Goal: Turn the entries into a numbered list with one line per item, dropping any blank lines and leaving out the pictures.

···

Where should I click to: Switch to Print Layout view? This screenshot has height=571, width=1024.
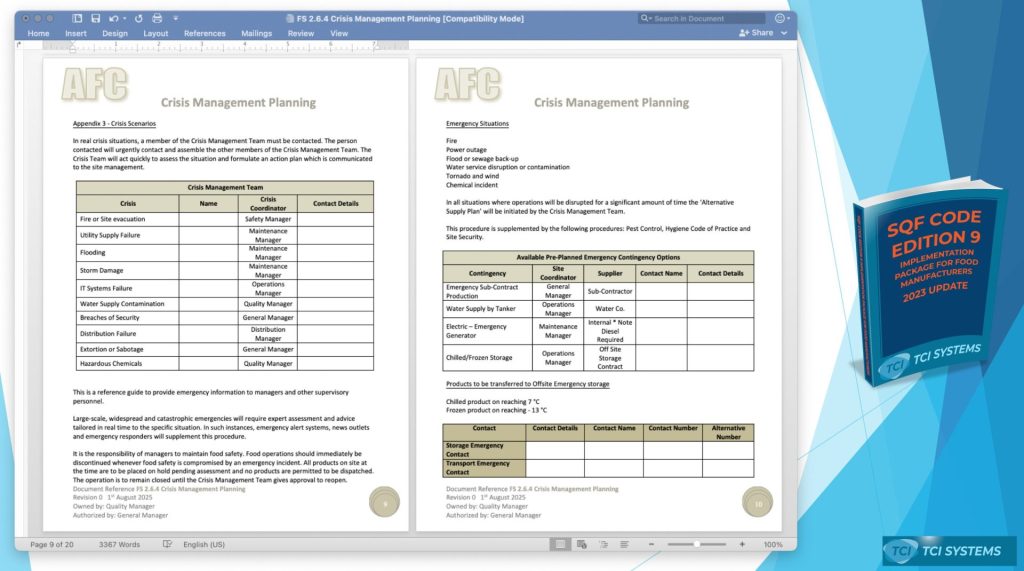(x=561, y=544)
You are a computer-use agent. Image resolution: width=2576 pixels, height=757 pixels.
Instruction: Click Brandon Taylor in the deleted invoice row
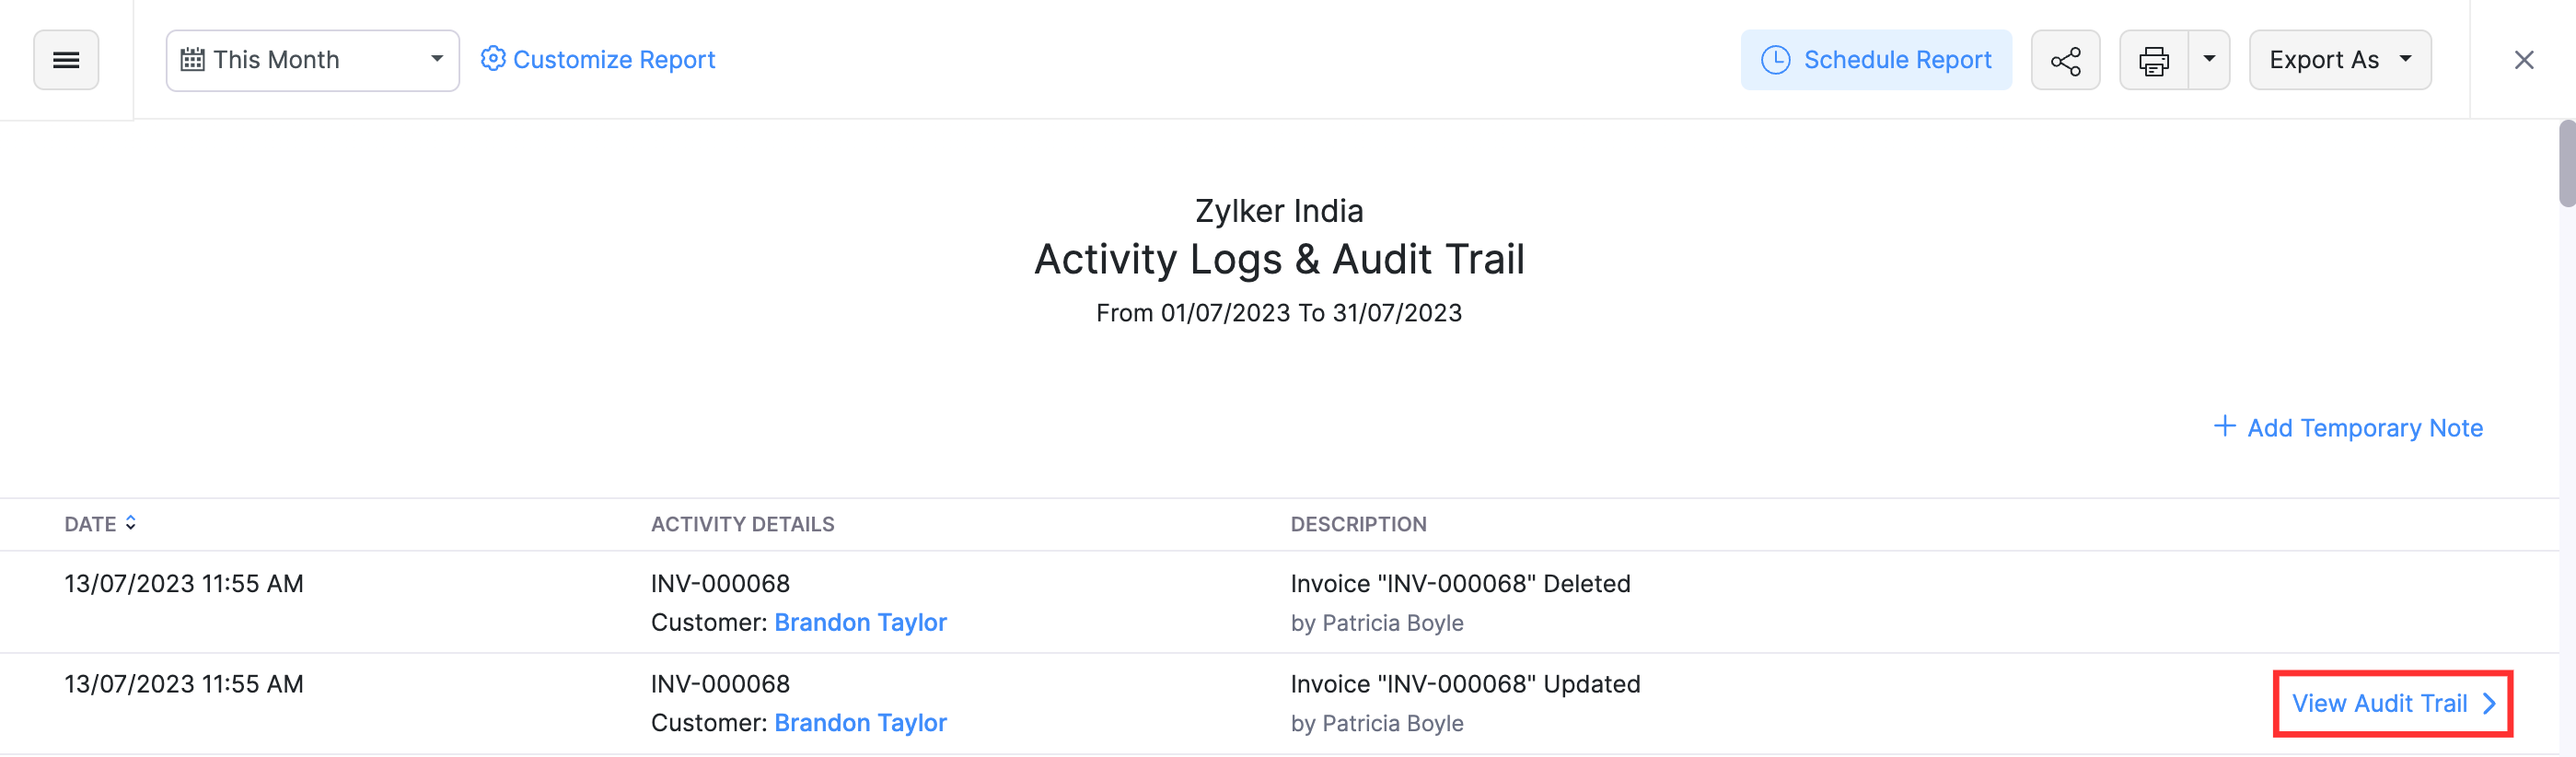pos(860,622)
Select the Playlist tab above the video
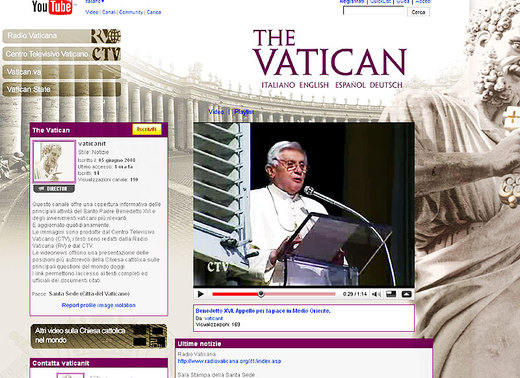This screenshot has height=378, width=520. (x=244, y=112)
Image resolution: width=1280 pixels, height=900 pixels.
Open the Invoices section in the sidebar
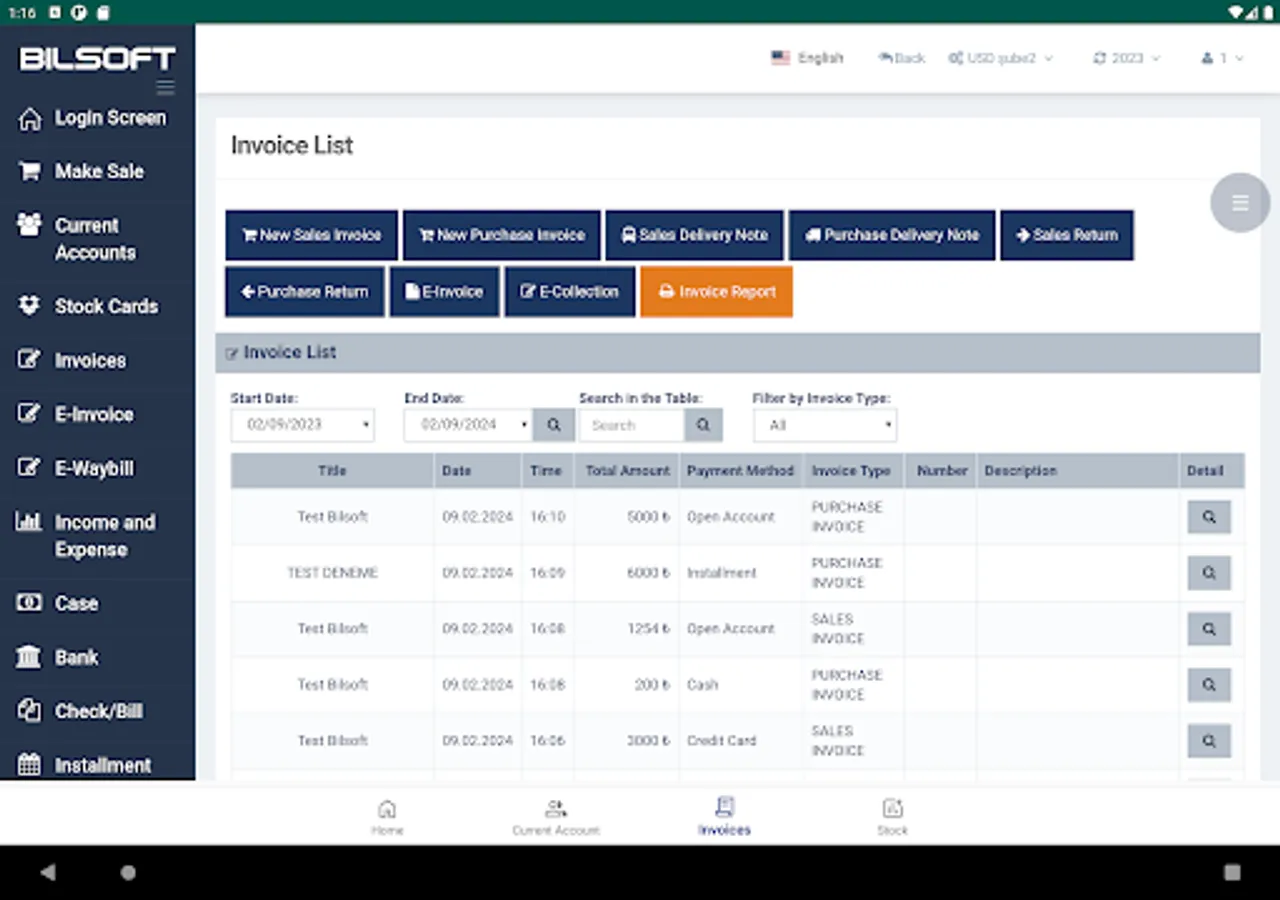coord(91,360)
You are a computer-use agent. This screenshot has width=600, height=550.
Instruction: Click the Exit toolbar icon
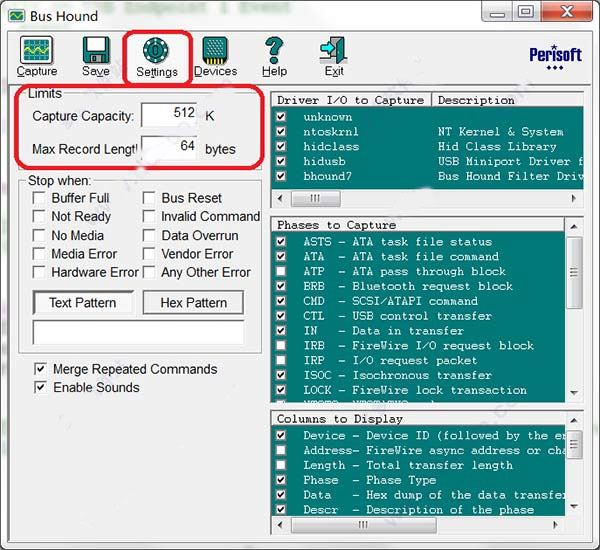pyautogui.click(x=333, y=52)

···

Reply to the task:
1. Where should I click to: Switch to Print Layout view? This screenshot has height=571, width=1024.
2. (x=561, y=544)
3. You are a computer-use agent. Image resolution: width=2576 pixels, height=757 pixels.
4. Instruction: Click Brandon Taylor in the deleted invoice row
5. pos(860,622)
6. Select the Playlist tab above the video
7. This screenshot has height=378, width=520. (x=244, y=112)
8. Image resolution: width=1280 pixels, height=900 pixels.
9. Open the Invoices section in the sidebar
10. coord(91,360)
11. You are a computer-use agent. This screenshot has width=600, height=550.
12. Instruction: Click the Exit toolbar icon
13. pyautogui.click(x=333, y=52)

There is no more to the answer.